_SOURCE DOCUMENT_
Krimigis was especially surprised that both Voyagers crossed the heliopause at the same relative distances (121 AU and 119 AU, respectively). Previous models heavily predicted that heightened solar activity during Voyager 1’s crossing in 2012 should have pushed the bubble’s boundary farther out. A period of low solar activity should have pulled the heliopause back a bit during Voyager 2’s crossing last year. The fact that both spacecraft left the solar system at pretty much the same distance, at two very different locations, is a source of confusion at the moment.

3. The makeup of the heliopause itself can vary by location.

_EXTRACTED DATA_

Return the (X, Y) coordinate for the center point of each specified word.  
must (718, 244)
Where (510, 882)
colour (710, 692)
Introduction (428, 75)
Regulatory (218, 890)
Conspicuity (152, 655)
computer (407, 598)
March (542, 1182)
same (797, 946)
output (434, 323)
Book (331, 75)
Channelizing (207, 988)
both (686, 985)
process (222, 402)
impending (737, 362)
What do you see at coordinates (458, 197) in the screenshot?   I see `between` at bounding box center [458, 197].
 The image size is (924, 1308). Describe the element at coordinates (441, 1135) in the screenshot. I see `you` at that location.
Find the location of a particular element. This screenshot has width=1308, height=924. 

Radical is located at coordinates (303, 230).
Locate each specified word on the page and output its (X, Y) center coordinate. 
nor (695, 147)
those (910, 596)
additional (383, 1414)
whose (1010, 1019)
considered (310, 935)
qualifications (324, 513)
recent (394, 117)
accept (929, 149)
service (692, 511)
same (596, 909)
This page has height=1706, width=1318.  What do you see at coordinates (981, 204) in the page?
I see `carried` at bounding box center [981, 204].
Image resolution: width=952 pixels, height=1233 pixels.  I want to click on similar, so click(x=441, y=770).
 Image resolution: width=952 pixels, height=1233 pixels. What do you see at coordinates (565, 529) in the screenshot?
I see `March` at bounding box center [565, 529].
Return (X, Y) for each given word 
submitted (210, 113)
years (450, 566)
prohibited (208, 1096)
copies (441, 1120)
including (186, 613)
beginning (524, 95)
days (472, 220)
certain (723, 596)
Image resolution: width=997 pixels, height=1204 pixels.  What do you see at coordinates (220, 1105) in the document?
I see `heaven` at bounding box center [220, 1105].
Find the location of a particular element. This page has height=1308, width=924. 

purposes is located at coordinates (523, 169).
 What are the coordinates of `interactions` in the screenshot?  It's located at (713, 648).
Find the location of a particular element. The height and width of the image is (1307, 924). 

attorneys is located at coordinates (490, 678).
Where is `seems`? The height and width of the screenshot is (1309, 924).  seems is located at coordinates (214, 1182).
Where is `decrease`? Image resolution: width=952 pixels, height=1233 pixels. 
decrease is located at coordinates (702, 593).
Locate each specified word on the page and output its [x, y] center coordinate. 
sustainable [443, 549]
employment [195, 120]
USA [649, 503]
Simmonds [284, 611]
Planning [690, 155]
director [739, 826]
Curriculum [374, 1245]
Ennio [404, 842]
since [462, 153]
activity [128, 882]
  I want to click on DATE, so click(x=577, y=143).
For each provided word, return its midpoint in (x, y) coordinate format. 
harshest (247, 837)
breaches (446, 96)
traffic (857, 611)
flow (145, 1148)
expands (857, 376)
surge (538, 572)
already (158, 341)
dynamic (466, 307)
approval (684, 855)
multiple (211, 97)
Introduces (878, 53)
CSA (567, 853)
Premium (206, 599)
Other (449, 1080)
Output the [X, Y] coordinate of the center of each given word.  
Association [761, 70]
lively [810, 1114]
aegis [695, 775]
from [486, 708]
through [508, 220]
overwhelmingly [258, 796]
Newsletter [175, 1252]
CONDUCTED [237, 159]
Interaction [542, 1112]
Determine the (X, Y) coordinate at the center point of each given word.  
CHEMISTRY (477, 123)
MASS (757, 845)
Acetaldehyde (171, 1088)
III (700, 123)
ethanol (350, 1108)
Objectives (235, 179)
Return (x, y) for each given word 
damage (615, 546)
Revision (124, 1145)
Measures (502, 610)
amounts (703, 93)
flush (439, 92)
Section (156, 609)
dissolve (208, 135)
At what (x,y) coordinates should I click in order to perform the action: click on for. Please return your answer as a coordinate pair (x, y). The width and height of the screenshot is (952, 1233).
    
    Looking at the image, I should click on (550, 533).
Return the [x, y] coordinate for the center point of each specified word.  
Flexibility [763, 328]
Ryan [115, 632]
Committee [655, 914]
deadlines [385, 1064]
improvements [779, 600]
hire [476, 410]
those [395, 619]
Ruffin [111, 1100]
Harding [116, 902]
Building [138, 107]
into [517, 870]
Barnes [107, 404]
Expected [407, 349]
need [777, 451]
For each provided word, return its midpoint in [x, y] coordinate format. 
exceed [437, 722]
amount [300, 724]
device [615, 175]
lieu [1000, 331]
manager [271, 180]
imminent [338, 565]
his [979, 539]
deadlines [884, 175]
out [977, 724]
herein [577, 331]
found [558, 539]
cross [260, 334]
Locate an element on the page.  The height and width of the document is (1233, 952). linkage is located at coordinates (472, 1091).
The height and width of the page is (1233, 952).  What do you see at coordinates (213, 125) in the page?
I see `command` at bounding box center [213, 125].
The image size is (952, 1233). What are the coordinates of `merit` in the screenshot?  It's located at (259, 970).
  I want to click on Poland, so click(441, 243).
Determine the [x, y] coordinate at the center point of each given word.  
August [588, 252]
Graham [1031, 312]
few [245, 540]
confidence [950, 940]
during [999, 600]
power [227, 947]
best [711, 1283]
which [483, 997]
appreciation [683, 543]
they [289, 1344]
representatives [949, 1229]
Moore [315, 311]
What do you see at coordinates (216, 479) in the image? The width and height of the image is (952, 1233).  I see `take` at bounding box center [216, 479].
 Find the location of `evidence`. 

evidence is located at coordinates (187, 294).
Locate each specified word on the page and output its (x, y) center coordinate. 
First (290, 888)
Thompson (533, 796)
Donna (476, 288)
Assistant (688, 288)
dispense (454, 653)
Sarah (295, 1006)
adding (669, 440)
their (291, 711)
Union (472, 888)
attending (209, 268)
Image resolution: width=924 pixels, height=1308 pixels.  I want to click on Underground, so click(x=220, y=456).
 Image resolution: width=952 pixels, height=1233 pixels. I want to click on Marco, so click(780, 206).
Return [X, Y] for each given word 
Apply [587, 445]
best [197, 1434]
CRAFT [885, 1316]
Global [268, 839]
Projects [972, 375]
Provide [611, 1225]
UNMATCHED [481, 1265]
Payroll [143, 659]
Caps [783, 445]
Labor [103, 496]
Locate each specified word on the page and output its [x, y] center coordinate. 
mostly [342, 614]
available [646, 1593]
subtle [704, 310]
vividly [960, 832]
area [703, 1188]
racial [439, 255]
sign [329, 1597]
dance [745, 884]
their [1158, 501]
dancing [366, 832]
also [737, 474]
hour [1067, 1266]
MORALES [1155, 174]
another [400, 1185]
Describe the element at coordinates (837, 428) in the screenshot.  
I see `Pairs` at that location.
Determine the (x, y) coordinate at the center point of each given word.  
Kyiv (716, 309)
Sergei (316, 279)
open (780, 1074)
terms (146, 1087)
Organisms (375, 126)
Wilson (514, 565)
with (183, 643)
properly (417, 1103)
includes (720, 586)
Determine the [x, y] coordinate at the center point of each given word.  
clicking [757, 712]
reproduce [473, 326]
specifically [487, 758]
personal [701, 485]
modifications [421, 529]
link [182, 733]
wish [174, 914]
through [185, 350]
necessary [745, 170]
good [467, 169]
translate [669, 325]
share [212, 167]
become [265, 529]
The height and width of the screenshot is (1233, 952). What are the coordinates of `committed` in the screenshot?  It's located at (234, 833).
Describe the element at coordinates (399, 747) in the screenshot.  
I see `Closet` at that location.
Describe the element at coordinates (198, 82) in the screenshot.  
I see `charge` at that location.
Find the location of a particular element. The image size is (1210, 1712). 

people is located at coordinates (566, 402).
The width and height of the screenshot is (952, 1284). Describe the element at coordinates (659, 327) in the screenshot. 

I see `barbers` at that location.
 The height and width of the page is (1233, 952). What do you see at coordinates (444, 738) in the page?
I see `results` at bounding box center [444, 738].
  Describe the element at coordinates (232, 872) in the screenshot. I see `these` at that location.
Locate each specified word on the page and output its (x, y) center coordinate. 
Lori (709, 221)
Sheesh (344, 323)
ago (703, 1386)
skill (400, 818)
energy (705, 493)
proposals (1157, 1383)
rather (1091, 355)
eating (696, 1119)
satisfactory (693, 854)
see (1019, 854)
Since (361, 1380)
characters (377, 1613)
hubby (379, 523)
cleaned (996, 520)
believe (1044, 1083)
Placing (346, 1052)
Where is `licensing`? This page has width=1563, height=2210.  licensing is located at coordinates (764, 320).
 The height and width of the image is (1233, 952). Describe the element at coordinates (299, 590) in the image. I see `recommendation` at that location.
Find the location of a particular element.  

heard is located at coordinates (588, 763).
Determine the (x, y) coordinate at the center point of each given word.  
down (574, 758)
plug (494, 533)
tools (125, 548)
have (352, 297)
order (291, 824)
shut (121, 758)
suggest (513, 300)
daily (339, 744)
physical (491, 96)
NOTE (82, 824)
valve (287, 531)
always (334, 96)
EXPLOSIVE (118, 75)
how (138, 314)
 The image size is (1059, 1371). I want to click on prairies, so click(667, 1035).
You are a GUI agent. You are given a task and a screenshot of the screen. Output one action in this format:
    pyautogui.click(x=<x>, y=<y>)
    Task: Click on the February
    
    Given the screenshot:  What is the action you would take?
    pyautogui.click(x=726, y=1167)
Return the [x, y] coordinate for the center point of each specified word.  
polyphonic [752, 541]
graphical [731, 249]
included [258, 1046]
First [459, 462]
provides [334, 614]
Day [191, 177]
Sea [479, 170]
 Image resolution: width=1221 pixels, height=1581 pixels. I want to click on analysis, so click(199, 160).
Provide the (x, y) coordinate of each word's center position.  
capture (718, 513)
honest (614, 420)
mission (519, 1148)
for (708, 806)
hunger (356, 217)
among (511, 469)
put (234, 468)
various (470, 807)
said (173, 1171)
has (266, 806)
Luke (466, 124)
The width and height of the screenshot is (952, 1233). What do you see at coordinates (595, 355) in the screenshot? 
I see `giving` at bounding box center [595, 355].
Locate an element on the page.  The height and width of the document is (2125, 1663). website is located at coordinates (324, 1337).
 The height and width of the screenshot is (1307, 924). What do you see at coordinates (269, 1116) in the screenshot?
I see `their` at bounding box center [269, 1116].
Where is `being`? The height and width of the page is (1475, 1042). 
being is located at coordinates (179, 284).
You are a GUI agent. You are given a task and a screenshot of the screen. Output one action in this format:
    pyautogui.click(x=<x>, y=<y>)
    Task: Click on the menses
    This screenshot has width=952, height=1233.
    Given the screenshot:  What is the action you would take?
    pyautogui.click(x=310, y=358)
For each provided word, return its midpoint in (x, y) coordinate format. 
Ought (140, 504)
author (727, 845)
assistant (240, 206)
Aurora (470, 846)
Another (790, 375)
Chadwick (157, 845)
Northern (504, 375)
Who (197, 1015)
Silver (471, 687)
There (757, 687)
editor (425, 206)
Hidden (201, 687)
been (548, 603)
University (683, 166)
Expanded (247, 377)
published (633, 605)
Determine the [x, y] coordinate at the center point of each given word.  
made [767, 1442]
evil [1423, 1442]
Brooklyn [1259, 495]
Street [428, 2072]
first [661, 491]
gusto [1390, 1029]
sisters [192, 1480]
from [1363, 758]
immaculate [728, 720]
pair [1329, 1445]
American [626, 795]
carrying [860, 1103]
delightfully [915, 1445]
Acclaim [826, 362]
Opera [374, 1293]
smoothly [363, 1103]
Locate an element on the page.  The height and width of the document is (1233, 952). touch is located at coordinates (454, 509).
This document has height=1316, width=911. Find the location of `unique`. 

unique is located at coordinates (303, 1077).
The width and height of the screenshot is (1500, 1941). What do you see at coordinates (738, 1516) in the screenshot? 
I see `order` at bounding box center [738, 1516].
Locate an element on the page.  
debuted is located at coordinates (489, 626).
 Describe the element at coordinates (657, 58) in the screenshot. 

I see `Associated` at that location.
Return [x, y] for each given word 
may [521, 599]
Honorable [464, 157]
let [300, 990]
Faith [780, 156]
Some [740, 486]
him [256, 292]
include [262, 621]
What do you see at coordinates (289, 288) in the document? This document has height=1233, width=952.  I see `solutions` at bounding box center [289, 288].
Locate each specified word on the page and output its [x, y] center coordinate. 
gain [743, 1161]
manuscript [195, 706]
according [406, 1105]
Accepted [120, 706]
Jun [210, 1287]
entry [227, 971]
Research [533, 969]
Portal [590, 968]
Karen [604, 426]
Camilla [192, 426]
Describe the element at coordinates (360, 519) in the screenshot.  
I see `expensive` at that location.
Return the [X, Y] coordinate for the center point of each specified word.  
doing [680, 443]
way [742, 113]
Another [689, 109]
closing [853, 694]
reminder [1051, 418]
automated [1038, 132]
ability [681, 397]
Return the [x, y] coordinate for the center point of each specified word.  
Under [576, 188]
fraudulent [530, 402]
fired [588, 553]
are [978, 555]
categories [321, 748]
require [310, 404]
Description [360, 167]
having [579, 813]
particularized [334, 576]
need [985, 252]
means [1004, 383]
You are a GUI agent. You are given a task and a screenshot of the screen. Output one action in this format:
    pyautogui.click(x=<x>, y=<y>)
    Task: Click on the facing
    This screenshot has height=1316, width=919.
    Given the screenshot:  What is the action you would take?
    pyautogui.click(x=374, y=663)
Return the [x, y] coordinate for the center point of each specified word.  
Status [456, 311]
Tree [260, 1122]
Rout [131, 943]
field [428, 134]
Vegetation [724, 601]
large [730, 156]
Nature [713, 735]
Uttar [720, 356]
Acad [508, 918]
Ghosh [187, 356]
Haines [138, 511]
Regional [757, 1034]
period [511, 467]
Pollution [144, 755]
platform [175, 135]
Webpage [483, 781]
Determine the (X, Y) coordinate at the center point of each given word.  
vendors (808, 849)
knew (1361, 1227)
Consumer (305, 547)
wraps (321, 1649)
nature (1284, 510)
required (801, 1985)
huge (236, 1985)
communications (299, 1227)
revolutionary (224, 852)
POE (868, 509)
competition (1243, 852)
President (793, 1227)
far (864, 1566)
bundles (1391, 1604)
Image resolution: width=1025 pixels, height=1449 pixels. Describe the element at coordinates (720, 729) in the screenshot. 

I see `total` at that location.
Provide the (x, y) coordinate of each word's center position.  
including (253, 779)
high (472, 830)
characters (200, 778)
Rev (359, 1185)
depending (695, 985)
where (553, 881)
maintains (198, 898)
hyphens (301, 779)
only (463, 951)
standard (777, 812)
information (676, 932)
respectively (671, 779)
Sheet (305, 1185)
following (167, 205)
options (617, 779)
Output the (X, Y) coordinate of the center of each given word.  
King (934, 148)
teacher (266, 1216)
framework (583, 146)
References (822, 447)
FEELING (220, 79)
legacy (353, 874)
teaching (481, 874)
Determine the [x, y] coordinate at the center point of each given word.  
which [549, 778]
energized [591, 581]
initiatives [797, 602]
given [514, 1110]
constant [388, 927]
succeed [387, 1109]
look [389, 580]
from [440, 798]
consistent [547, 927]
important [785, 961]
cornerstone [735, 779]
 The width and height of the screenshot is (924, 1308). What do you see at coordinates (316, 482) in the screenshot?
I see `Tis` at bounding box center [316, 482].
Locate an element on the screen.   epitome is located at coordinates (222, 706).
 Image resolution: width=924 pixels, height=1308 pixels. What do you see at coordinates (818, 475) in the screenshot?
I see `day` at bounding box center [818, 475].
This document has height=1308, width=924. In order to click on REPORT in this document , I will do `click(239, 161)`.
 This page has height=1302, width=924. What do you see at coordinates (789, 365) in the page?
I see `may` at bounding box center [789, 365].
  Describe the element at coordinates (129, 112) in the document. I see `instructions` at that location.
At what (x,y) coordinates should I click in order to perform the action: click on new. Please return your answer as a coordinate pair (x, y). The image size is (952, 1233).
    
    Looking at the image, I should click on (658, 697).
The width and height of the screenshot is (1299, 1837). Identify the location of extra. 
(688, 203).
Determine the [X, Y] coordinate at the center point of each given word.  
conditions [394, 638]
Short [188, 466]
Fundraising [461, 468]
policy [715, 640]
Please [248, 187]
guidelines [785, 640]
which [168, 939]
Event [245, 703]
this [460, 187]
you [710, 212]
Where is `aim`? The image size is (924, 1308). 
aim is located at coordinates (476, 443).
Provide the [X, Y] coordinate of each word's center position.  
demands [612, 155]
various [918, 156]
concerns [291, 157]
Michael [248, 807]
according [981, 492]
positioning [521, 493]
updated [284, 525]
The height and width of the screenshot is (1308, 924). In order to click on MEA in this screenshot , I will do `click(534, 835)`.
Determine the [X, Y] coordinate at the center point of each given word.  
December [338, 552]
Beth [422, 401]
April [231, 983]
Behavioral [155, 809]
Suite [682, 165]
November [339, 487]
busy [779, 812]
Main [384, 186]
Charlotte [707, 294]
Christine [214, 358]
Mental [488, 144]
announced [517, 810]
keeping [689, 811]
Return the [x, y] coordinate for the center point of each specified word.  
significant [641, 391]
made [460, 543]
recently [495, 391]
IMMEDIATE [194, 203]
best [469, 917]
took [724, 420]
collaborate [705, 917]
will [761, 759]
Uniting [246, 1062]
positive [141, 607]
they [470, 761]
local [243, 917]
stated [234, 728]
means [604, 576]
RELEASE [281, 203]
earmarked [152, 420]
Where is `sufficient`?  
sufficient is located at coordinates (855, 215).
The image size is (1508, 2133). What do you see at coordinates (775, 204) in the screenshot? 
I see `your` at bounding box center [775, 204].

_PROBLEM REQUIREMENTS_
Please list every numeral that appears in the text about the Voyager crossings, in order of appearance. The entries come from a different source than the text about the Voyager crossings.

_ANSWER SECTION_
121, 119, 1, 2012, 2, 3